Task prompt
Where does the word "Open" occur in the entries below? Copy every line that has it.
START Supplied material
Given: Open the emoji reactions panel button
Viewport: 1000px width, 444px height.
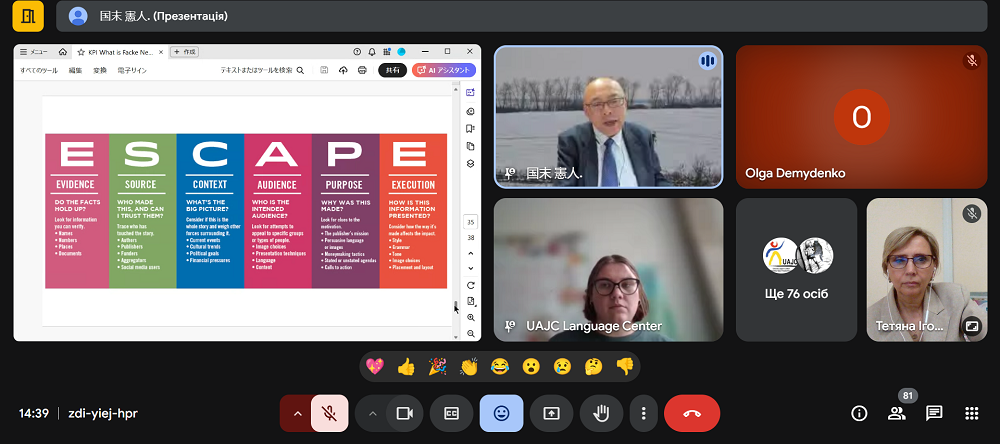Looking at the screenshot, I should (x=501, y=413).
END Supplied material
START Supplied material
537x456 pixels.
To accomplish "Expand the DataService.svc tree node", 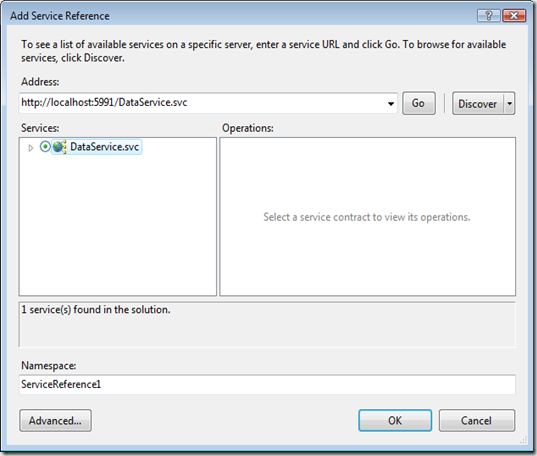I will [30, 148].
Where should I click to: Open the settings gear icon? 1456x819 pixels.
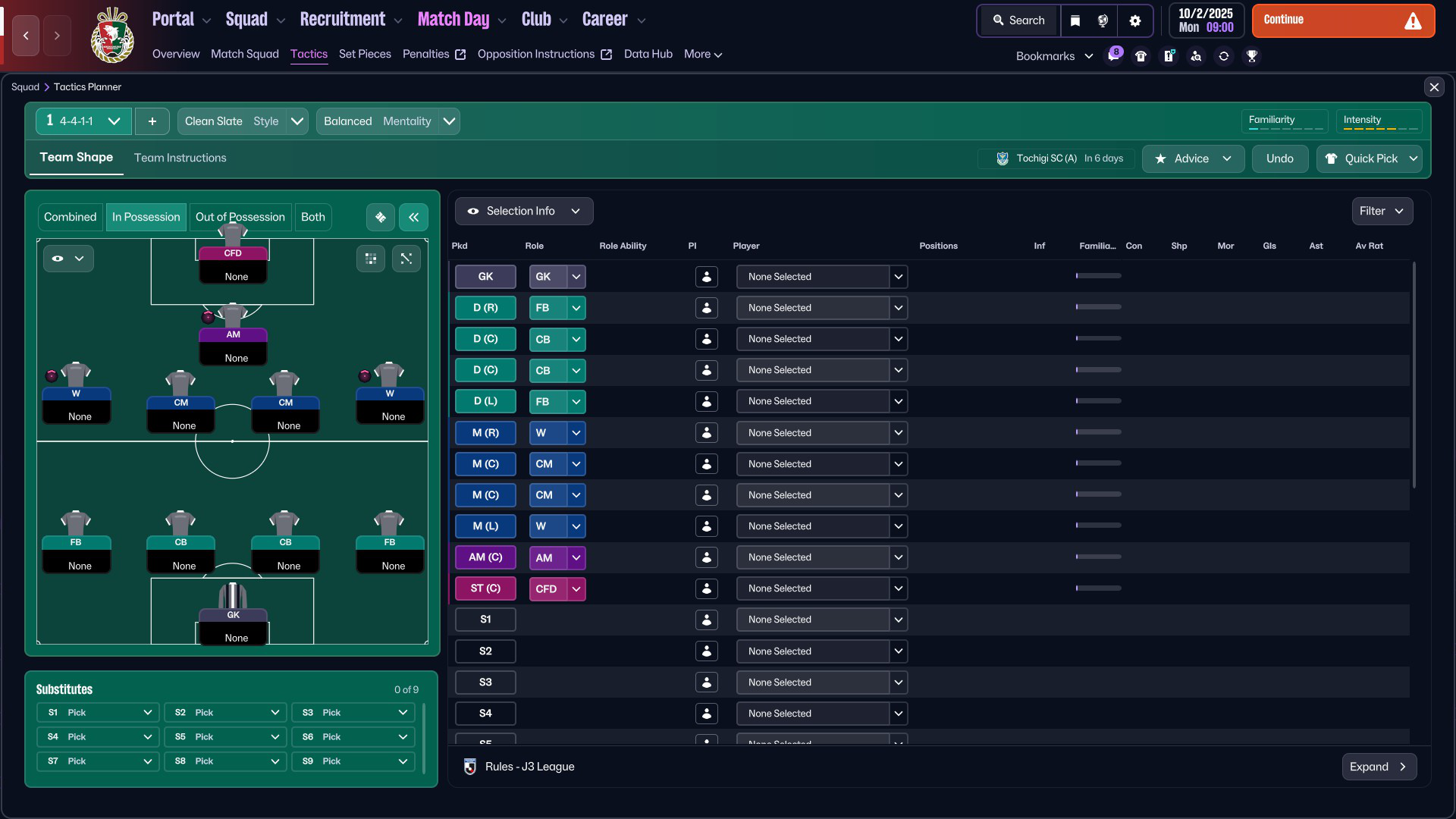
END Supplied material
Result below
Given: Open the emoji reactions panel button
Where should I click to: Open the settings gear icon? 1456x819 pixels.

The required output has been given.